■ **EXERCISE INPUTS**:
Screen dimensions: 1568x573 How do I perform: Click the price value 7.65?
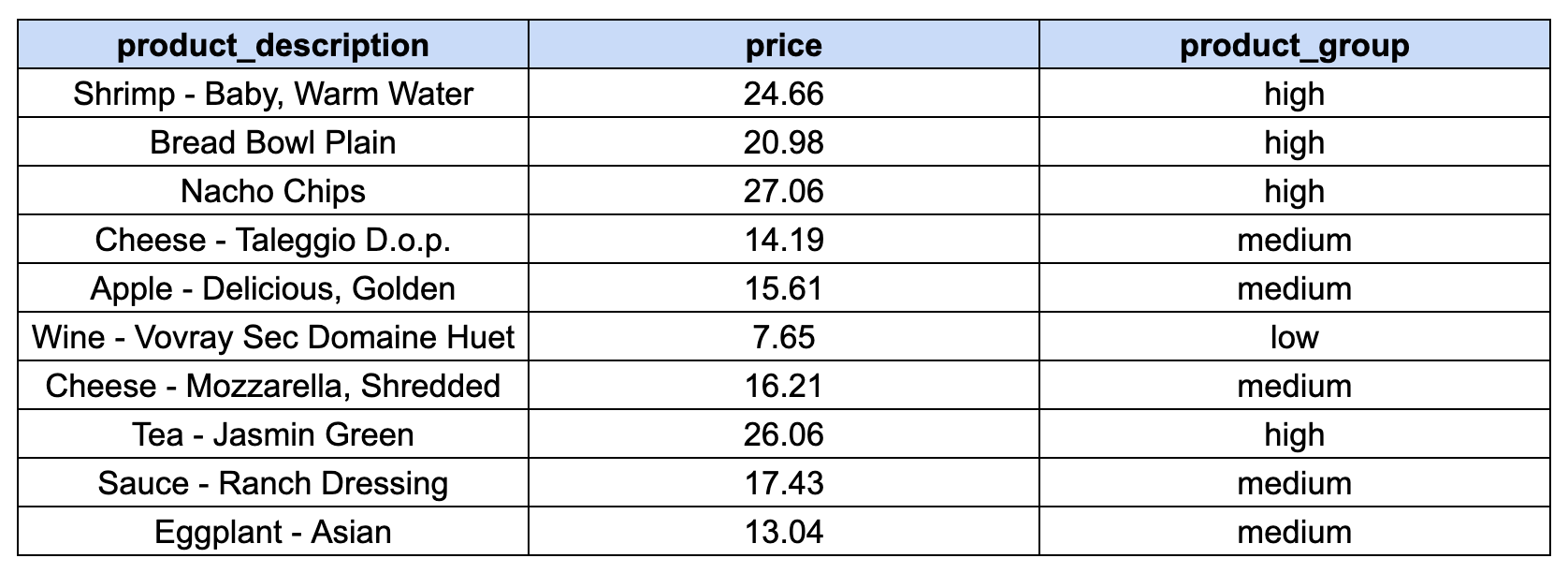pos(784,337)
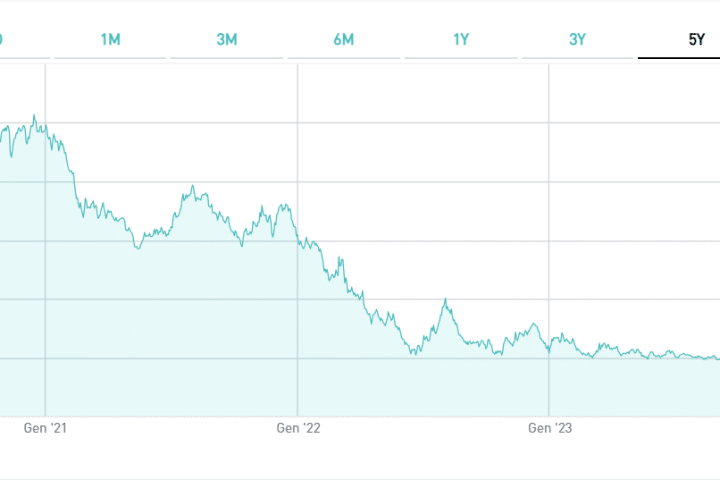
Task: Open the 6M chart range
Action: [x=344, y=39]
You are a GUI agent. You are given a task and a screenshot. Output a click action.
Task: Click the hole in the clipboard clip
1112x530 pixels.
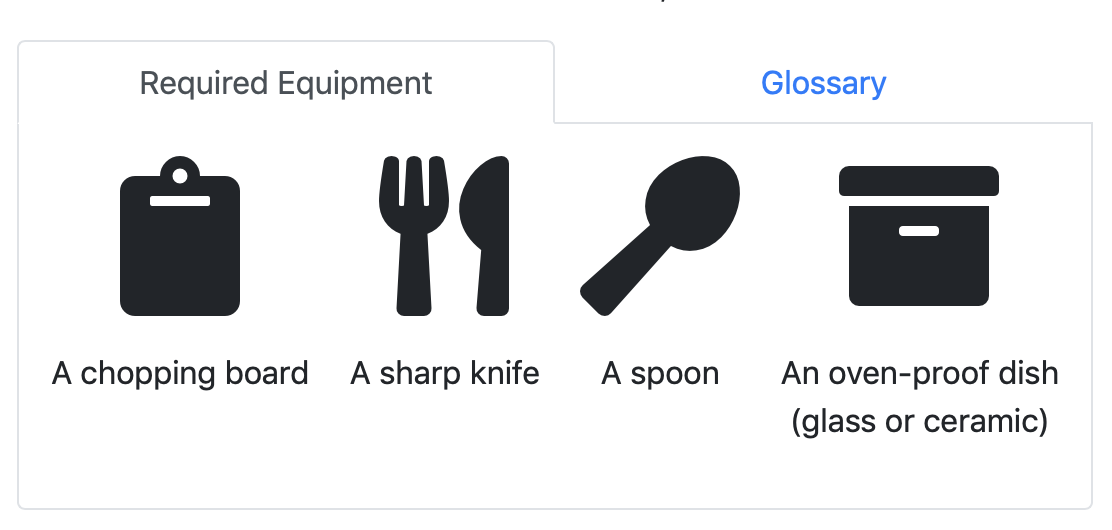[180, 175]
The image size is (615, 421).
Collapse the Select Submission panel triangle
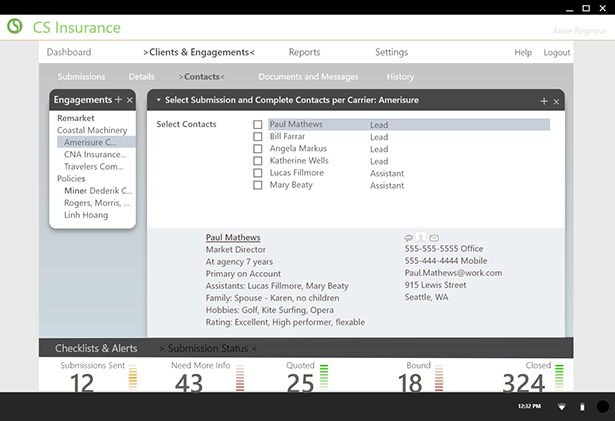[158, 100]
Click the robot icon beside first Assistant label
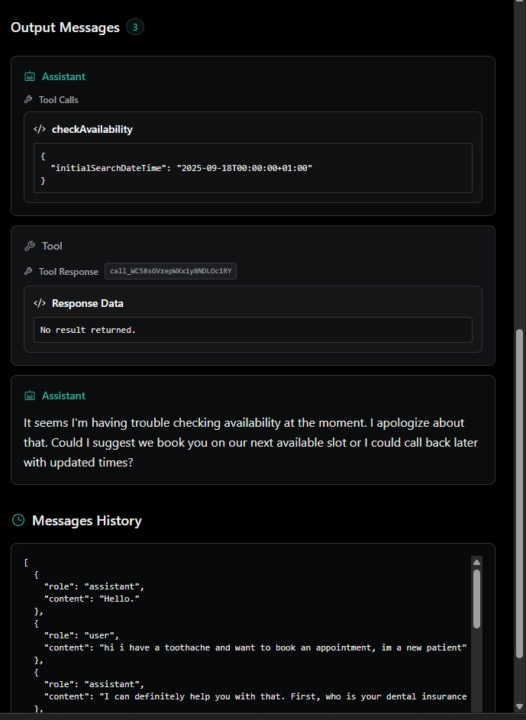Viewport: 526px width, 720px height. coord(30,76)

■ **TASK DIRECTIONS**:
All lines from the line containing "The image size is (615, 421)." through the end of the listing above are to be given again exactly; pictures are not part of the copy.

■ **EXERCISE RESPONSE**:
The image size is (615, 421).
Collapse the Select Submission panel triangle
[158, 100]
Click the robot icon beside first Assistant label
Viewport: 526px width, 720px height. coord(30,76)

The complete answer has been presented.